Questions et consignes
A - Répondez aux questions suivantes à partir du texte fourni.
(i) Sur les emplois de quel mot porte l'étude linguistique évoquée ?
(ii) Dans quel roman apparaît le personnage de Fabrice ?
(iii) Qu'est-ce que ssbsong n'arrive pas à imaginer ?
B - Recopiez, dans l'ordre, chacune des phrases du commentaire signé ssbsong dans le texte fourni.
C - Extrayez du texte fourni le passage qui commence aux mots "Personnellemnt, je trouve" et s'arrête après "donner en français.".

Texte fourni
Personnellemnt, je trouve ça quand même très fort d'arriver à faire une étude linguistique tout ce qu'il y a de plus sérieux, avec le plus grand calme du monde, sur les emplois de "fuck". Le livre entier est à l'image de ce décalage, de cette douce et discrète ironie, qui en fait, par certains cotés, même si c'est un peu tiré par les cheveux, me rappelle Stendhal vis-à-vis de Fabrice (dans un moment d'égarement profond j'ai mis Frédéric ce matin, le héros de L'éducation sentimentale, mais c'est bel et bien de Fabrice dont je parlais, mea culpa, et merci M.) dans la Chartreuse de Parme.


3 commentaires:

ssbsong a dit…

Un excellent livre en effet. Je ne l'ai pas encore fini et c'est un vrai bonheur. Je n'arrive pas à imaginer ce qu'il peut donner en français.

Données brutes
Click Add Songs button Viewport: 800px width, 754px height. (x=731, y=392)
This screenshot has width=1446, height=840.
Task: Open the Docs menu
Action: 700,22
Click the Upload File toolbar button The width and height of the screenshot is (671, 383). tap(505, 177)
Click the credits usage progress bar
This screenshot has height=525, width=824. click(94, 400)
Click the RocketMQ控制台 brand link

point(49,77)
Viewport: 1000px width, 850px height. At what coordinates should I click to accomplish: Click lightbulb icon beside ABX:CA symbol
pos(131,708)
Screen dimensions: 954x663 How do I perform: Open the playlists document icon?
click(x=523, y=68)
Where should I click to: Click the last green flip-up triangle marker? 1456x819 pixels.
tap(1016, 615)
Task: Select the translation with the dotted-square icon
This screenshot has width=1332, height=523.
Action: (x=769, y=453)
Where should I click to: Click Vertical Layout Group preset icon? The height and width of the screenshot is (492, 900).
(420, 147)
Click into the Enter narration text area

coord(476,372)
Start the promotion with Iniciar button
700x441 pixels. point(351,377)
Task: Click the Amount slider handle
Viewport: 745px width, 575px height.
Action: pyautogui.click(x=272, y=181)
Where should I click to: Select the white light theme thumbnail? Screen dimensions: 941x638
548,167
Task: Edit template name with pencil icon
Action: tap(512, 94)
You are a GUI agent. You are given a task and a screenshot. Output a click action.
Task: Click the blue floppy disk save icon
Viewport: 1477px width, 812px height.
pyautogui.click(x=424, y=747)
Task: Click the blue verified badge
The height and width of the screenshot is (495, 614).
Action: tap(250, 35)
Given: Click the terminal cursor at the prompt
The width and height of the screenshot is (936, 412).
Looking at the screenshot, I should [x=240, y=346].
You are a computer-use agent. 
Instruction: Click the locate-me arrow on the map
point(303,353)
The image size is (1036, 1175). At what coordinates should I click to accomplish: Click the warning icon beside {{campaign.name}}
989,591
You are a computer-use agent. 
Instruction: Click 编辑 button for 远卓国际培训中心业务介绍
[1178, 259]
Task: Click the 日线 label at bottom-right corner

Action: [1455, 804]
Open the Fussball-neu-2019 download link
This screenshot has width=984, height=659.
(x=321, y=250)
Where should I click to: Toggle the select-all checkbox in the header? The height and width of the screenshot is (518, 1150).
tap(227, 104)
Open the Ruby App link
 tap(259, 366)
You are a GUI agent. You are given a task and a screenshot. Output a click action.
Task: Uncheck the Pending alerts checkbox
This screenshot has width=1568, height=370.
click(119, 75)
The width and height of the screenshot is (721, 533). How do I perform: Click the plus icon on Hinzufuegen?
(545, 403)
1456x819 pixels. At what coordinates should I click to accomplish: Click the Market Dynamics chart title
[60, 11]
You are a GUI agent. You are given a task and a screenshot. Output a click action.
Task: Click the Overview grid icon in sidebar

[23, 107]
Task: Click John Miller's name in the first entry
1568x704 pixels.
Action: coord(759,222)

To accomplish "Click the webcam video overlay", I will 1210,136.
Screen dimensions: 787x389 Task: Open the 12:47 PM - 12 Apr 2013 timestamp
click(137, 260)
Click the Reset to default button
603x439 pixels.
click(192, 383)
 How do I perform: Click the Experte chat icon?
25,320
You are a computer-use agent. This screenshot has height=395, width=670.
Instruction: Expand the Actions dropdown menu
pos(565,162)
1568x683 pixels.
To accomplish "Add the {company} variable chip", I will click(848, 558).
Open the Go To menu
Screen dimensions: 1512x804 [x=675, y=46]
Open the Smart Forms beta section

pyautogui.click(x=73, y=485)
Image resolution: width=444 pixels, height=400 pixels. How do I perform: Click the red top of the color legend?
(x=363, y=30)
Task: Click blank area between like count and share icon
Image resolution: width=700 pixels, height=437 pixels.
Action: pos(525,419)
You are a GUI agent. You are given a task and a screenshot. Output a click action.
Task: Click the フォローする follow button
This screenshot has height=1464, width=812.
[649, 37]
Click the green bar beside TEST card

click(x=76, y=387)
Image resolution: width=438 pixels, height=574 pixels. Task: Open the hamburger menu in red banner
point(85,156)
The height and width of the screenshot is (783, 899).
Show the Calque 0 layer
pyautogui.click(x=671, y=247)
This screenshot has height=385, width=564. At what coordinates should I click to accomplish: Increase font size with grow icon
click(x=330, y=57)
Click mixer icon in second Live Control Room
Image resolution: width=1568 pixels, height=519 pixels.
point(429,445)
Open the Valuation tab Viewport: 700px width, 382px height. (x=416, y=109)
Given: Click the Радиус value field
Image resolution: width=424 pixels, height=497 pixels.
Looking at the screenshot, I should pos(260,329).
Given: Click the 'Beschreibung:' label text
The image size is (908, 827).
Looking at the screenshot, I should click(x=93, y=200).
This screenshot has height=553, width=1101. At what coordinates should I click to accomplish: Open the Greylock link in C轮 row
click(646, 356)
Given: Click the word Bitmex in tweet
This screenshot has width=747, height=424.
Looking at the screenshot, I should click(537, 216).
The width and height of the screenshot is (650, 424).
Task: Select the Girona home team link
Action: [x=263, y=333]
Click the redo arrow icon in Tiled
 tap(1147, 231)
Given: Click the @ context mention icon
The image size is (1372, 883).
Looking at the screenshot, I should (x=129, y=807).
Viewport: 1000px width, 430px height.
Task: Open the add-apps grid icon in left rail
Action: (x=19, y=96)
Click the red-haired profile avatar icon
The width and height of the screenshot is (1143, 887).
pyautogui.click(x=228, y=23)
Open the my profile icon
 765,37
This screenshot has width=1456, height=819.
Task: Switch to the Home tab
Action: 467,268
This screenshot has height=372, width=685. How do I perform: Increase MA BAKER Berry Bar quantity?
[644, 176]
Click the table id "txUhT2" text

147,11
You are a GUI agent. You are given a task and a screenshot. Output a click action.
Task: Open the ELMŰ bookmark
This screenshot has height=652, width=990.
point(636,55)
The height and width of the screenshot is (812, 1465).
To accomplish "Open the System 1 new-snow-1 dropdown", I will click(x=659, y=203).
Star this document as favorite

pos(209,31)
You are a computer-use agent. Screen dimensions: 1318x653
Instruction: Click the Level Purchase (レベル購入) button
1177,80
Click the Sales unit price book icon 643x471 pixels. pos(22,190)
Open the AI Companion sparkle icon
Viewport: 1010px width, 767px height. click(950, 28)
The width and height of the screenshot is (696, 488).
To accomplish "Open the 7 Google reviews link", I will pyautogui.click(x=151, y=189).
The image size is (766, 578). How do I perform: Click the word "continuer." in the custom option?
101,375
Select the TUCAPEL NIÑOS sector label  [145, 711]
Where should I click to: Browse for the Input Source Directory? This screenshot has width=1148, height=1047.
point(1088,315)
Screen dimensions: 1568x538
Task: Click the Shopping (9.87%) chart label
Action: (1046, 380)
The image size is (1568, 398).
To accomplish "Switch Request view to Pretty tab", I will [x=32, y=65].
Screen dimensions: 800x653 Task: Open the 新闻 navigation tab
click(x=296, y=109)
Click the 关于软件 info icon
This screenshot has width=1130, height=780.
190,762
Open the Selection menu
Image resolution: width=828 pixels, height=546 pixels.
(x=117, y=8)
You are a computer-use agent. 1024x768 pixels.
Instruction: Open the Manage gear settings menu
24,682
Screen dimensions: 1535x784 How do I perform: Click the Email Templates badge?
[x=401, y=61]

Réponses proposées
A -
(i) Le mot « fuck ».
(ii) Dans la Chartreuse de Parme.
(iii) Ce que le livre peut donner en français.

B -
Un excellent livre en effet.
Je ne l'ai pas encore fini et c'est un vrai bonheur.
Je n'arrive pas à imaginer ce qu'il peut donner en français.

C -
Personnellemnt, je trouve ça quand même très fort d'arriver à faire une étude linguistique tout ce qu'il y a de plus sérieux, avec le plus grand calme du monde, sur les emplois de "fuck". Le livre entier est à l'image de ce décalage, de cette douce et discrète ironie, qui en fait, par certains cotés, même si c'est un peu tiré par les cheveux, me rappelle Stendhal vis-à-vis de Fabrice (dans un moment d'égarement profond j'ai mis Frédéric ce matin, le héros de L'éducation sentimentale, mais c'est bel et bien de Fabrice dont je parlais, mea culpa, et merci M.) dans la Chartreuse de Parme.


3 commentaires:

ssbsong a dit…

Un excellent livre en effet. Je ne l'ai pas encore fini et c'est un vrai bonheur. Je n'arrive pas à imaginer ce qu'il peut donner en français.